Tornano ad essere sanzionati penalmente i blocchi stradali e le ostruzioni o gli ingombri di strade ferrate, considerati prima mera violazione amministrativa.

In materia di lotta alla mafia, il "decreto sicurezza" apporta anche alcune modifiche al codice antimafia (D.Lgs. 159/2011).
Con riferimento alle misure di prevenzione personali viene introdotta la condanna alle spese processuali del soggetto sottoposto a misura che abbia proposto impugnazione, in caso di conferma del provvedimento impugnato.
Con riguardo alle misure di prevenzione patrimoniali vengono snelliti i procedimenti, soprattutto con riferimento agli obblighi in capo al questore e al direttore della Direzione investigativa antimafia. Viene eliminata la sanzione dell’inammissibilità per la proposta di misura di prevenzione, se prima non comunicata al procuratore della Repubblica presso il tribunale del capoluogo del distretto e viene, altresì, escluso l'onere di trasmettere al procuratore della Repubblica il provvedimento motivato quando, a seguito delle indagini, il questore o il direttore abbiano deciso di non formulare richiesta di applicazione della misura.
In riferimento alle indagini patrimoniali, si prevede che la polizia giudiziaria possa procedere al sequestro della documentazione utile ai fini delle indagini stesse nei confronti dei destinatari delle misure di prevenzione, previa autorizzazione del procuratore della Repubblica o del giudice che procede. Altra rilevante modifica al codice antimafia è determinata dall’estensione degli effetti delle misure di prevenzione anche ai soggetti condannati per truffa ai danni dello Stato o di altro ente pubblico e di truffa aggravata per il conseguimento di erogazioni pubbliche.
Da segnalare l’inasprimento delle pene (da mere contravvenzioni a delitti, puniti con la reclusione da uno a cinque anni, oltre alla sanzione pecuniaria) per gli appaltatori che, illecitamente, ricorrano a subappalto.
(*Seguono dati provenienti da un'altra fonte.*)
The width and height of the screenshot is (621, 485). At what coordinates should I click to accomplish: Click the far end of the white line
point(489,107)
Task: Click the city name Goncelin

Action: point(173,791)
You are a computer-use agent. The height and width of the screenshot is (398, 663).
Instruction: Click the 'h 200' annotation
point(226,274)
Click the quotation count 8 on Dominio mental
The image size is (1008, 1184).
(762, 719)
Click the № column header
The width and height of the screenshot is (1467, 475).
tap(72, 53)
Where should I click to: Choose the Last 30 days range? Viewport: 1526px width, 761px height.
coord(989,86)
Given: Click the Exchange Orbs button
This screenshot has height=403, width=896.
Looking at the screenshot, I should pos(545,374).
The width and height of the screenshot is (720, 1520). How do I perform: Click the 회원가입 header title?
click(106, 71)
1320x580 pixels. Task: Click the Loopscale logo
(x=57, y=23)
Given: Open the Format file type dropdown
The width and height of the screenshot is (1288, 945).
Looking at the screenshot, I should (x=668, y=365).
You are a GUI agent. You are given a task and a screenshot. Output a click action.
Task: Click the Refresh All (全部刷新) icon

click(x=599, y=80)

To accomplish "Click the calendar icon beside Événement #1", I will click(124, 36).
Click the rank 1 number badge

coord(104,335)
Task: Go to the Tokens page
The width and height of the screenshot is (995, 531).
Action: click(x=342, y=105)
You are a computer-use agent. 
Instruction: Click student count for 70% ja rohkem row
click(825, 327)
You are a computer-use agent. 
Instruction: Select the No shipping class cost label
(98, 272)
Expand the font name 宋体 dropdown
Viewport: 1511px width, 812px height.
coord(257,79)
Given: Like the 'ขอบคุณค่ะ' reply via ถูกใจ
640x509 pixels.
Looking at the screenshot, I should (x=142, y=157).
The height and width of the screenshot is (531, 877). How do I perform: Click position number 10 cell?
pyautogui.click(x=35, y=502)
Sono ulteriormente aggravate le pene (reclusione fino a quattro anni unitamente a sanzione pecuniaria) nei casi di invasione di terreni o edifici, per i promotori o organizzatori dell’invasione e nei confronti di coloro che abbiano compiuto il fatto armati (art. 633 c.p.).
In tema di procedure di gestione e destinazione dei beni confiscati alla mafia si prevede il potenziamento degli organici dell’Agenzia nazionale per i beni sequestrati e confiscasti alla mafia. Si introduce la possibilità di vendita dei beni confiscati alla criminalità organizzata anche ai privati, a soggetti che riversino in particolari condizioni di disagio (economico o sociale), a seguito però di rigorosi controlli volti a verificare che i beni non ritornino nelle mani della mafia.